Donnez moi un L, donnez moi un U, donnez moi un A. LUA. Mo-mo-motus ! Wow ! Pour une fois qu'un groupe francophone n'utilise pas un nom en « The », ça se fêterait presque. Lua, donc. Comme un langage de script libre, réflexif, impératif et fonctionnel (merci Wikipedia), ou comme Lune en portugais. Mais ce quatuor là, originaire de Tours, ne revendique rien de plus que de faire de la musique.
Mais pas n'importe quelle musique. Une à l'image de l'humanité, sombre et poétique à la fois. Les textes sont écrits dans la langue de Molière et c'est totalement assumé. Les mélodies sont, quand à elles, soigneusement étudiée, cf. l'intro de « Ruines et Restes », chanson figurant sur leur premier EP 4 titres. EP, qui d'ailleurs s'intitule Comptines pour Chien et qui sort comme un éclaireur pour fendre un chemin à leur premier album qui devrait voir le jour sous peu. Mais « Comptines pour Chien », c'est également une chanson qui figure en première place (et même première classe) sur ce 4 titres. Et cette chanson là, wahou ! C'est une pépite. Quelque chose qui nous envoûte jusqu'à la moelle épinière et nous redonne foi dans le rock français. Un truc qu'on est fier de chanter et même de hurler avec ses tripes. Après l'écoute (attentive, sinon ça marche pas) de « Comptines pour Chien », tout est tellement bien dit, qu'il ne nous reste plus qu'un « Hééééé ben ! » dans la bouche. Côté son, on parlera de Garage/Rock avec un soupçon de Grunge. Et là, le petit journaliste est bien embêté avec ces quatre énergumènes : Lua, ça ressemble à quoi ? A quel groupe connu font-ils penser ? Hum....mais après l'air songeur et le grattage de tête de circonstance, force est d'avouer que Lua est un groupe qui ne ressemble à rien ni personne. Ouais, Lua c'est un de ces groupes, unique en son genre, qui ne s'embarrasse pas d'étiquette et qui ne régurgite pas débilement ces influences à la gueule du premier mec qui passe. Non, eux, c'est différent. Oh bien sûr, ils ne comptent pas non plus révolutionner l'histoire du rock'n'roll. Mais, quelque part, ils réinventent la musique, à leur manière. Plutôt pessimiste, il faut bien l'avouer, puisque leurs textes versent, de préférence, dans le mélodramatiques : « Le monde est un monstre qui fait de moi une ombre » sur « Comptines pour Chien » ou encore « Enterrez-moi » sur « Enterro ».

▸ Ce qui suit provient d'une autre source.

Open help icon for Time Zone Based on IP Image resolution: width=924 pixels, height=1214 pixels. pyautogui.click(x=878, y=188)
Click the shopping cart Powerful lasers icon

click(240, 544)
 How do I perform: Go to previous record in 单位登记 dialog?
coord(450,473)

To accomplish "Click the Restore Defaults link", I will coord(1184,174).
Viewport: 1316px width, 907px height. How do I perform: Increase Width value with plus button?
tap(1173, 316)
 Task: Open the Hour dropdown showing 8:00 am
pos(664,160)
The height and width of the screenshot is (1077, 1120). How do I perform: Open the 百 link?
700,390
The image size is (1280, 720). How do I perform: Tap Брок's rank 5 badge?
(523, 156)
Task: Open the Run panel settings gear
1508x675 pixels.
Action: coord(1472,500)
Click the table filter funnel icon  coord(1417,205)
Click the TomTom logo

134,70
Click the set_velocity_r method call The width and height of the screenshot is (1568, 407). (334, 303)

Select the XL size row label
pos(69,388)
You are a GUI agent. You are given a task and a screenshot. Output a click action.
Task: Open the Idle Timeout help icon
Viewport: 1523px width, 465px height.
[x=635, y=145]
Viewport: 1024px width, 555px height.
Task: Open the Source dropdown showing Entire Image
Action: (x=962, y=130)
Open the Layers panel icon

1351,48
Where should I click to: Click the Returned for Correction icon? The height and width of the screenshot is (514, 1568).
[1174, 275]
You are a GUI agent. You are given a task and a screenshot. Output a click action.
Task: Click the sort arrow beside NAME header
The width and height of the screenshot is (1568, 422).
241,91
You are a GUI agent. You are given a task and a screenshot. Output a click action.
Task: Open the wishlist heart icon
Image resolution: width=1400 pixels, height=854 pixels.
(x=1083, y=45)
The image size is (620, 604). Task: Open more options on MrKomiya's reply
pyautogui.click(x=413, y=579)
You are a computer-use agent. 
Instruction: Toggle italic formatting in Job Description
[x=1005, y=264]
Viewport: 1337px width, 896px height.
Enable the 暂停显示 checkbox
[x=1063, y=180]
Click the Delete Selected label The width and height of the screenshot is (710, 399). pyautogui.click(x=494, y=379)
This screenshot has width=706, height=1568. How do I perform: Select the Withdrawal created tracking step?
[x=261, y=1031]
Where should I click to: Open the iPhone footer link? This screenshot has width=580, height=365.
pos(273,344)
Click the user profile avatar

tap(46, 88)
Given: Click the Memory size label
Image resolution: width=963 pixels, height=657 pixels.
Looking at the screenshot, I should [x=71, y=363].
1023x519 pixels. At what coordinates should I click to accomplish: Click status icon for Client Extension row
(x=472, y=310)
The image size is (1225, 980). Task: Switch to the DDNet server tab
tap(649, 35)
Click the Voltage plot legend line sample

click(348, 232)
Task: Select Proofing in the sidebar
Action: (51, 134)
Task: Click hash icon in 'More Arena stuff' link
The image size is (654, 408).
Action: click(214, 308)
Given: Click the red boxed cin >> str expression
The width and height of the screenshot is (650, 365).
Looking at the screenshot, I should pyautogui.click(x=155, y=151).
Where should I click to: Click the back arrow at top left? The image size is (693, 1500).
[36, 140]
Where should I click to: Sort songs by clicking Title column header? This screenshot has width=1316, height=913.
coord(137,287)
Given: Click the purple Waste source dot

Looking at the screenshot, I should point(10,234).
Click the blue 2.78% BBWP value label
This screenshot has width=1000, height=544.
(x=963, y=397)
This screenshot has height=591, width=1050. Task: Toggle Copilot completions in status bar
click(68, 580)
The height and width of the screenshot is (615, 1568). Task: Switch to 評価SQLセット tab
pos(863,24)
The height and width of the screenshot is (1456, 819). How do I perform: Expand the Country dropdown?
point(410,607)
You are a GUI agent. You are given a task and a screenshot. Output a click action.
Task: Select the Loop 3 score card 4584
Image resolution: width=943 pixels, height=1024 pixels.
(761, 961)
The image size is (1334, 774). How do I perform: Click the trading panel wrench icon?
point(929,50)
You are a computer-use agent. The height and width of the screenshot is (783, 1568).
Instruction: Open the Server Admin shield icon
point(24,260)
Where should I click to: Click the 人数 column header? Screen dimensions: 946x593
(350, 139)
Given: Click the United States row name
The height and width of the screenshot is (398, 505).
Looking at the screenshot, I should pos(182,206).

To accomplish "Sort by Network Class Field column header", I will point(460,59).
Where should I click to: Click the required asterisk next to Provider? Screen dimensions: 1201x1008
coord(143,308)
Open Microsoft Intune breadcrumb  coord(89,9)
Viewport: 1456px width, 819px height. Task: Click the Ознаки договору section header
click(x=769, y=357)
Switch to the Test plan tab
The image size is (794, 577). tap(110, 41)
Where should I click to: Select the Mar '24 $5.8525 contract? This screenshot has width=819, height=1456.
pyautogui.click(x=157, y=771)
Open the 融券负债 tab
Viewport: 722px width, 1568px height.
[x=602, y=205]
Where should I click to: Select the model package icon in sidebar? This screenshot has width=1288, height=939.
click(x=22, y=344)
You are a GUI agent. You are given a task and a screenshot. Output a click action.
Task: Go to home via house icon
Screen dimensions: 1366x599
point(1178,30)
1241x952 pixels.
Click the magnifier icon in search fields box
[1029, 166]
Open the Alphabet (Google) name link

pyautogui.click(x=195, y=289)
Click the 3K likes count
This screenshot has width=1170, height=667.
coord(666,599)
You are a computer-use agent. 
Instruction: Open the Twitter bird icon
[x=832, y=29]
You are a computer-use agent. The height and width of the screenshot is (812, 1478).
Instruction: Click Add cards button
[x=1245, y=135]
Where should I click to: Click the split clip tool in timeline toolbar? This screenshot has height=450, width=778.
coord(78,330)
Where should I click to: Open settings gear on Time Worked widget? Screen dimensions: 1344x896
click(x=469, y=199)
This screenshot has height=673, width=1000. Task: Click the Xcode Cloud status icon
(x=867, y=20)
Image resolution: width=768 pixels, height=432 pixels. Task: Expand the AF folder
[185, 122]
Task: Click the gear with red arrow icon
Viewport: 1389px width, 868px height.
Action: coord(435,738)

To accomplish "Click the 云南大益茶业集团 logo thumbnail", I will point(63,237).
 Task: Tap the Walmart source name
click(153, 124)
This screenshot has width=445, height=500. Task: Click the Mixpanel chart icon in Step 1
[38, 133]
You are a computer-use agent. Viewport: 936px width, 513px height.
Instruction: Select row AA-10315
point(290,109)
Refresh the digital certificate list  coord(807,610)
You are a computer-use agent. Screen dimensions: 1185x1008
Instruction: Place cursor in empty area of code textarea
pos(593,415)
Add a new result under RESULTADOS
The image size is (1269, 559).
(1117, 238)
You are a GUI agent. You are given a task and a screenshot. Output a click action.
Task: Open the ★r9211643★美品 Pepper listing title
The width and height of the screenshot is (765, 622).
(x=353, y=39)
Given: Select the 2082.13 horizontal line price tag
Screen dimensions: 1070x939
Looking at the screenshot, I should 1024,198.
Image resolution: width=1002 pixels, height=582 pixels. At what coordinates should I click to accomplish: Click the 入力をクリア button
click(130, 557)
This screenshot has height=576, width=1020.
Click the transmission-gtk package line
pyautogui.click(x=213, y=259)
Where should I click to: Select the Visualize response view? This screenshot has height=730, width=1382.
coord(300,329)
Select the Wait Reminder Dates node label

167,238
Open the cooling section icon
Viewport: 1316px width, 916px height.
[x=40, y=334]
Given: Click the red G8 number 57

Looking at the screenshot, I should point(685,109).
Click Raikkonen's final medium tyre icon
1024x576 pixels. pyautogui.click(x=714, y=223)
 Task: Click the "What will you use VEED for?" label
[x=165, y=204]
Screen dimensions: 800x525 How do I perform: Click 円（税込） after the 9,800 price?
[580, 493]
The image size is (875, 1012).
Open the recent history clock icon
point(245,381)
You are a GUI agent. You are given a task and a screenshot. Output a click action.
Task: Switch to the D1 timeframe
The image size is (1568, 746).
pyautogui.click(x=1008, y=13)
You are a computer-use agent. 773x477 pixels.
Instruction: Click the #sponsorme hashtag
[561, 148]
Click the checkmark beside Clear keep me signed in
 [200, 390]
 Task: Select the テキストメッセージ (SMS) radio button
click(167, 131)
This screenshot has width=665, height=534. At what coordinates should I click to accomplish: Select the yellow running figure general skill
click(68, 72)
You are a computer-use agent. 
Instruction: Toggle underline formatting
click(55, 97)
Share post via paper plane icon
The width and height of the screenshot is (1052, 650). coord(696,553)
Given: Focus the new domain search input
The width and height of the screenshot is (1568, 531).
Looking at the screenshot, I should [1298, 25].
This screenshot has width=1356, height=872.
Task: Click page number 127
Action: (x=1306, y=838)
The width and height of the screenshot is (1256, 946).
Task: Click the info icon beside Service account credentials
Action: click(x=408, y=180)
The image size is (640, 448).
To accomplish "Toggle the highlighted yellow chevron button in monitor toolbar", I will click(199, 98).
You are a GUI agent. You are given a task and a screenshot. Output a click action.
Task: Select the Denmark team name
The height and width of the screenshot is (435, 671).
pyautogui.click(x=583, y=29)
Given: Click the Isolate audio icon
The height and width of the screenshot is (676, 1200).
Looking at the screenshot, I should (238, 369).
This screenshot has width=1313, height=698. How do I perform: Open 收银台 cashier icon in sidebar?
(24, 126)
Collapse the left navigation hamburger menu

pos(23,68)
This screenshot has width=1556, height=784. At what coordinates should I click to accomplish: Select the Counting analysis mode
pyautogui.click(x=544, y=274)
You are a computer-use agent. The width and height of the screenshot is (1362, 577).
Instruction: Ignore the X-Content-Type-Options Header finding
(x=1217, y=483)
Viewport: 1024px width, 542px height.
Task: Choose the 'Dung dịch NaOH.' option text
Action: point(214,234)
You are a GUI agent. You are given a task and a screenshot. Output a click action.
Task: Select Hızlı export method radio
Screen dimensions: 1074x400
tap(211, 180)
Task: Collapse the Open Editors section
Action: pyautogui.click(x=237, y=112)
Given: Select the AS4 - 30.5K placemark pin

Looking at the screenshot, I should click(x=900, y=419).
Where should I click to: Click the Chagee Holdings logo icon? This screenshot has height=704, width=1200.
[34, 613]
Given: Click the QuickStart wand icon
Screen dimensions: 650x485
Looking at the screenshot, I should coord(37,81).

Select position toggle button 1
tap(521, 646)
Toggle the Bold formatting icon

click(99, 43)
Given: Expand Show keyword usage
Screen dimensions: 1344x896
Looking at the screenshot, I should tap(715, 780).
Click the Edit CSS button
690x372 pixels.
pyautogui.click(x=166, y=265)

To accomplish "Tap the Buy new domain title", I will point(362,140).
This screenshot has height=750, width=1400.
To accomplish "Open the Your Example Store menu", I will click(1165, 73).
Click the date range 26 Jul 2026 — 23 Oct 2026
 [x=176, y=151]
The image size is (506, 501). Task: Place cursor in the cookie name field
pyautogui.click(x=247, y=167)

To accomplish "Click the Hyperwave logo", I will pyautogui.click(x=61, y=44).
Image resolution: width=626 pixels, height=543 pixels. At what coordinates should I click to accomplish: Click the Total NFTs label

Bien que le french rock band, comme ils aiment se définir, ne veut pas entrer dans un quelconque moule, les quatre lascars arborent fièrement un palmarès des groupes avec qui ils ont partagé la scène. Et parmi les heureux élus il y a Dionysos, Hushpuppies, Deportivo ou encore The Servant. Ce qui n'est pas rien !
De plus, [g]Lua se veut légèrement engagé comme tous bons groupes de rock français se doivent d'être s'ils ne veulent pas être apparentés à, au hasard, Kyo. Et Lua, ne lésine pas sur les mots en qualifiant notre « Génération de moutons » et en affirmant que « Le corps de Marianne est violé ». On pensera immédiatement à du Damien Saez période « Fils de France ». On pourra aussi noter que la voix de Joao, le chanteur, pourrait bien faire réfléchir à deux fois tous futurs candidats Star Académiciens et autres Nouvelle Star (Bien le bonjour Monsieur Man½uvre !).
Bref, si vous ne connaissez pas encore Lua, on ne se permettra pas vous dire « Shame on you » mais comme on dit souvent : il vaut mieux tard que jamais. Alors foncez vous procurez Comptines Pour Chien le premier EP ou bien attendez bien sagement que l'album sorte ou encore, faites les deux.